- READING TEXT
• • • •

The fix to this issue that was engineered by OPEC+’s twin giants Saudi Arabia and Russia was to raise quotas for all members from May 2022 through to the new expiration date for the supply deal in September 2022. So the UAE will see its baseline quota, the number by which its output compliance is calculated, rise by 330,000 b/d to 3.5 mmb/d. That’s a 10% increase, which will assuage Abu Dhabi’s itchiness to put the expensive crude output infrastructure it has invested billions in since 2016 to good use. But while the UAE’s hike was greater than some others, Saudi Arabia and Russia took the opportunity to award themselves (at least in terms of absolute numbers) by raising their own quotas by 500,000 b/d to 11.5 mmb/d each.
On the surface, that seems academic. Saudi Arabia has only pumped that much oil on a handful of occasions, while Russia’s true capacity is pegged at some 10.4 mmb/d. But the additional generous headroom offered by these larger numbers means that Riyadh and Moscow will have more leeway to react to market fluctuations in 2022, which at this point remains murky. Because while there is consensus that more crude oil will be needed in 2022, there is no consensus on what that number should be. The US EIA is predicting that OPEC+ should be pumping an additional 4 million barrels collectively from June 2021 levels in order to meet demand in the first half of 2022. However, OPEC itself is looking at a figure of some 3 mmb/d, forecasting a period of relative weakness that could possibly require a brief tightening of quotas if the new delta-driven Covid surge erupts into another series of crippling lockdowns. The IEA forecast is aligned with OPEC’s, with an even more cautious bent.

• • • •

- STORED DATA
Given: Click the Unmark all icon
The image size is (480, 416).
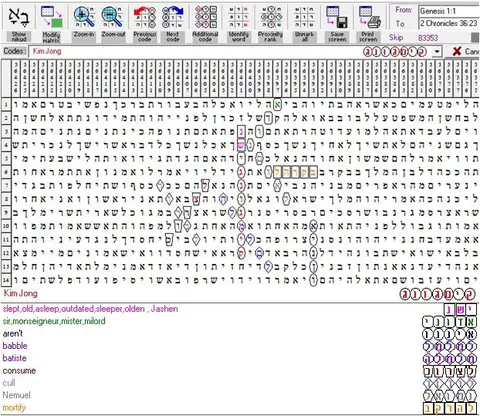Looking at the screenshot, I should coord(304,17).
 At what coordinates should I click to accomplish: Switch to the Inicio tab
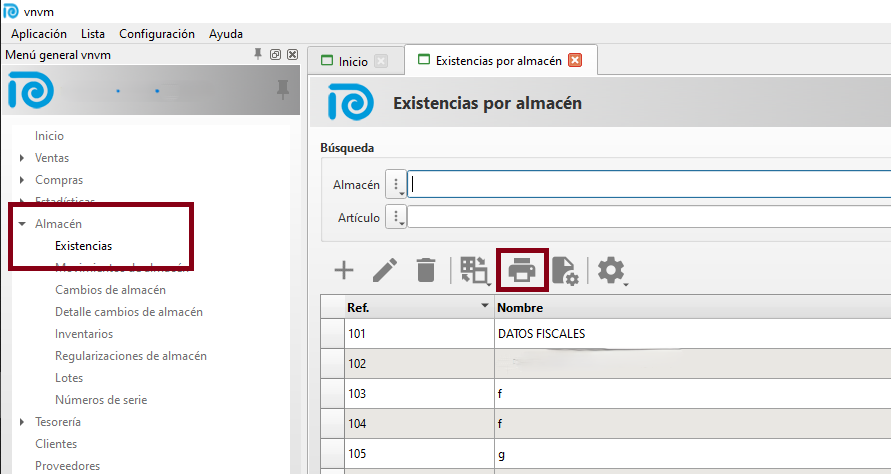pos(352,61)
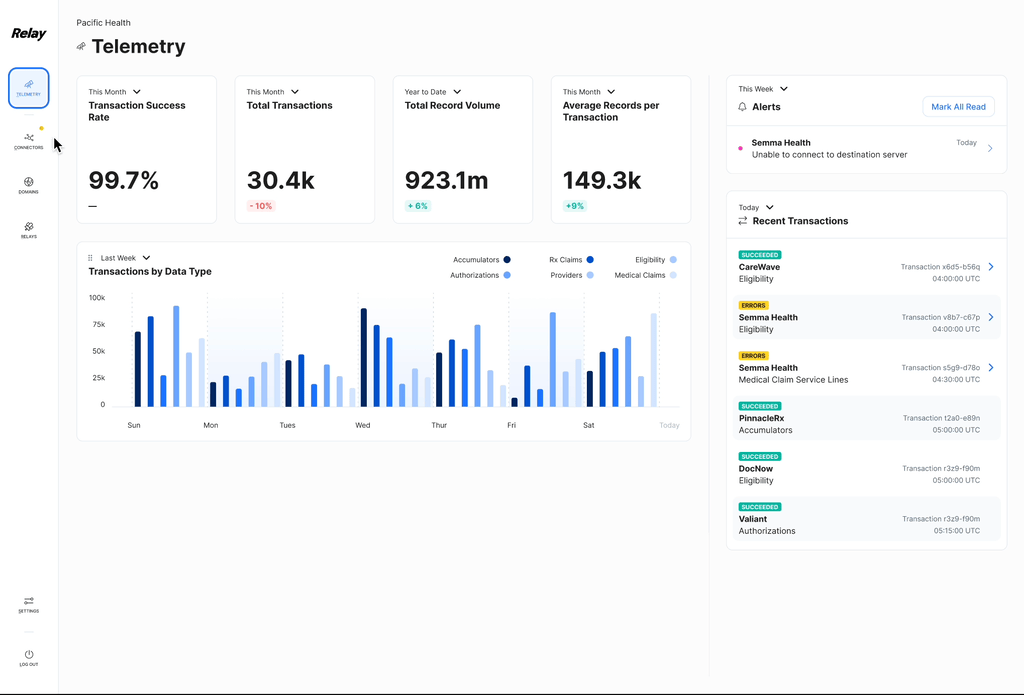Click the Mark All Read button
Image resolution: width=1024 pixels, height=695 pixels.
click(x=958, y=106)
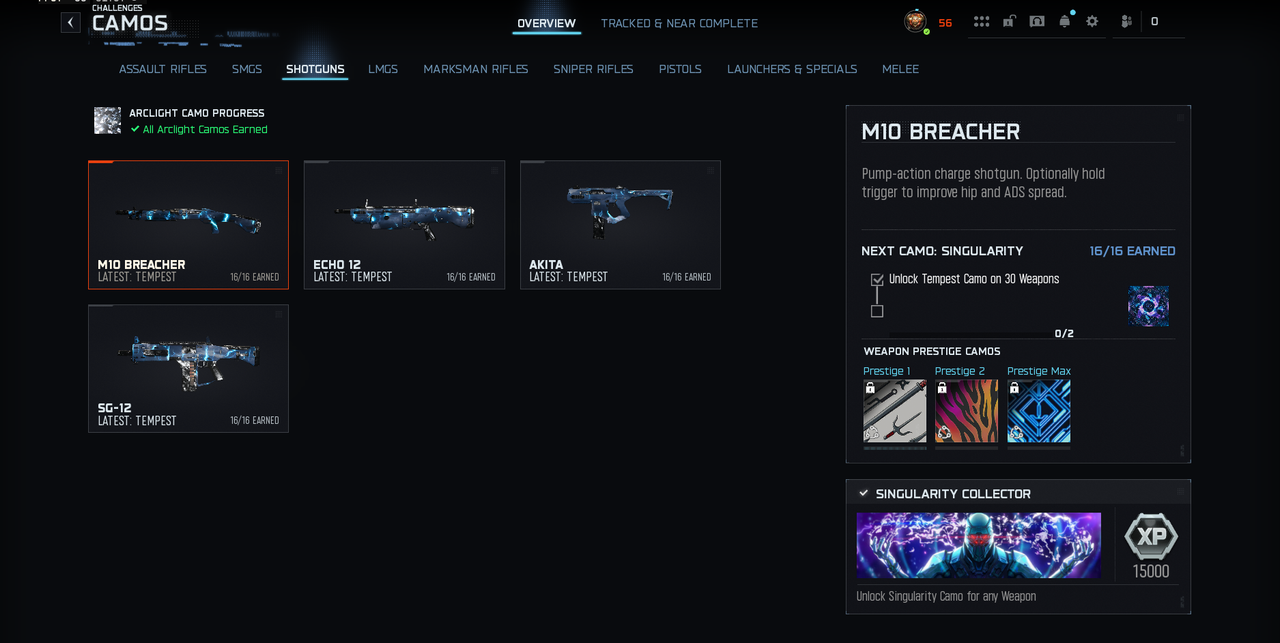The image size is (1280, 643).
Task: Click the unlock tokens padlock icon
Action: 1010,21
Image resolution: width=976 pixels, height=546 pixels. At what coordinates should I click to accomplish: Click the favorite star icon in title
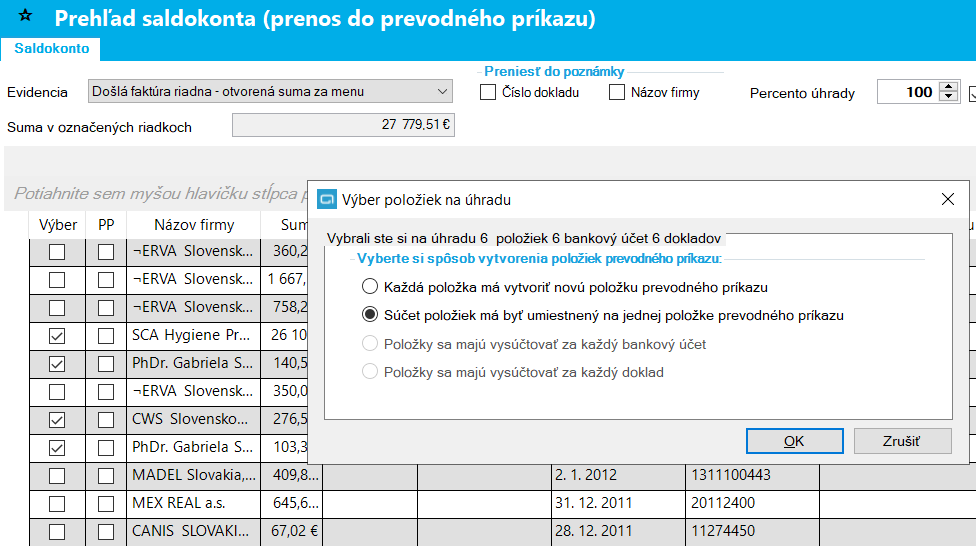coord(26,17)
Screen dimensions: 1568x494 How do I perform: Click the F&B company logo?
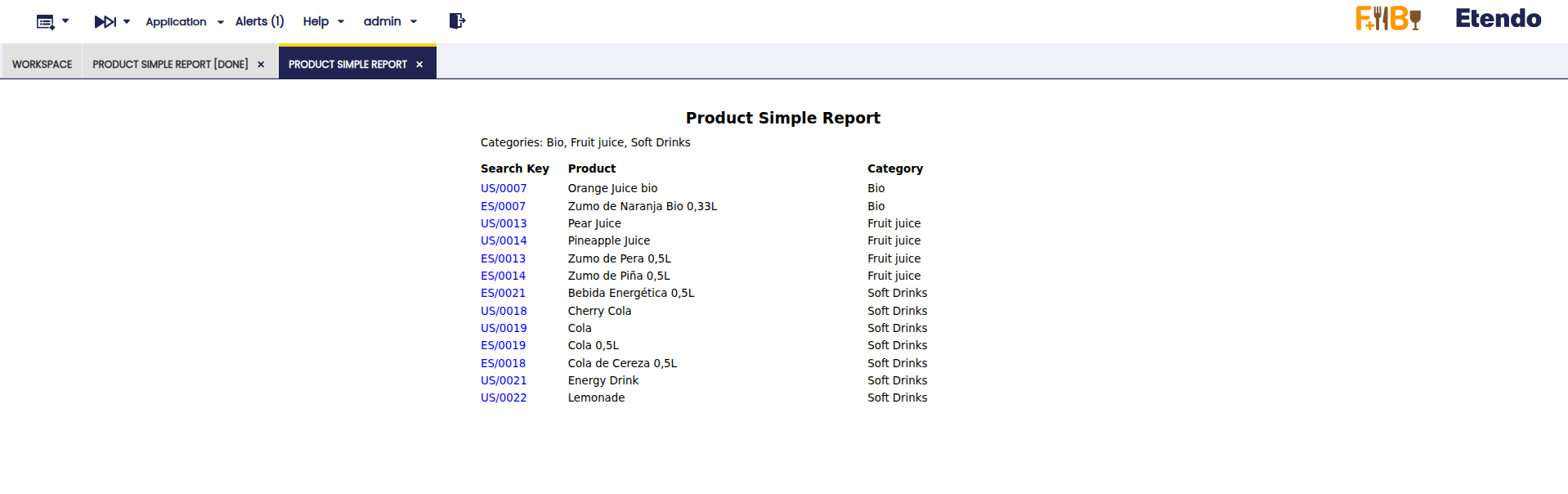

• • • •

- EXERCISE INSTRUCTIONS
• 1. List every organization that the OPEC+ quota text says has made a forecast about crude oil demand or supply for 2022.
• 2. Proceed with the OPEC+ quota text, starting after its last sentence.

- EXERCISE RESPONSES
• 1. US EIA, OPEC, IEA

• 2.
But at some point with the supply pathway from August to December set in stone, although OPEC+ has been careful to say that it may continue to make adjustments to this as the market develops, the issues of headline quota numbers fades away, while compliance rises to prominence. Because the success of the OPEC+ deal was not just based on its huge scale, but also the willingness of its 23 members to comply to their quotas. And that compliance, which has been the source of major frustrations in the past, has been surprisingly high throughout the pandemic. Even in May 2021, the average OPEC+ compliance was 85%. Only a handful of countries – Malaysia, Bahrain, Mexico and Equatorial Guinea – were estimated to have exceeded their quotas, and even then not by much. But compliance is easier to achieve in an environment where demand is weak. You can’t pump what you can’t sell after all. But as crude balances rapidly shift from glut to gluttony, the imperative to maintain compliance dissipates.
For now, OPEC+ has managed to placate the market with its ability to corral its members together to set some certainty for the immediate future of crude. Brent crude prices have now been restored above US$70/b, with WTI also climbing. The spat between Saudi Arabia and the UAE may have surprised and shocked market observers, but there is still unity in the club. However, that unity is set to be tested. By the end of 2021, the focus of the OPEC+ supply deal will have shifted from theoretical quotas to actual compliance. Abu Dhabi has managed to lift the tide for all OPEC+ members, offering them more room to manoeuvre in a recovering market, but discipline will not be uniform. And that’s when the fireworks will really begin.